— begin Records for the task —

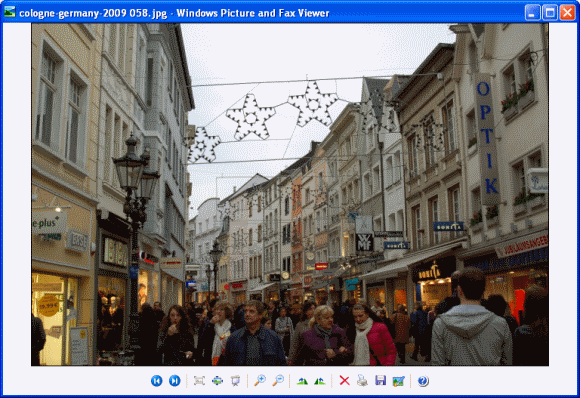Open the image for editing

pos(399,381)
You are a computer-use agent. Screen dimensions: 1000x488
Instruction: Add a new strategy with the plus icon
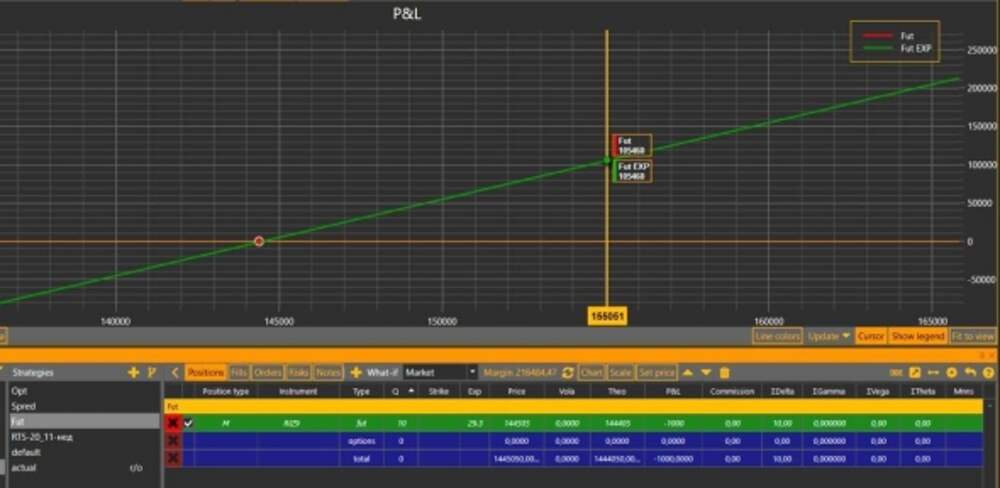click(134, 372)
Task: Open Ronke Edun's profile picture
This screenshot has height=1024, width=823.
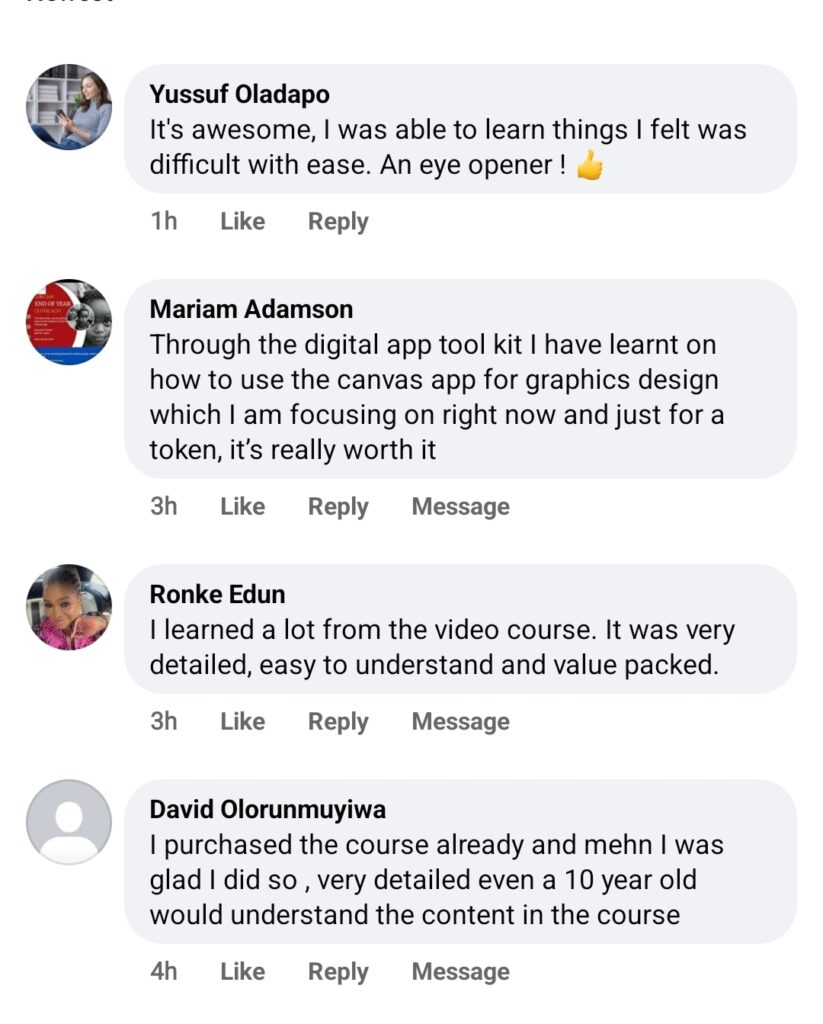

— end Records for the task —

**Requirements**
Copy out the listing above again word for word, leaving out the pictures.

**Worked solution**
Open the image for editing

pos(399,381)
You are a computer-use agent. Screen dimensions: 1000x488
Instruction: Add a new strategy with the plus icon
click(134, 372)
Task: Open Ronke Edun's profile picture
This screenshot has height=1024, width=823.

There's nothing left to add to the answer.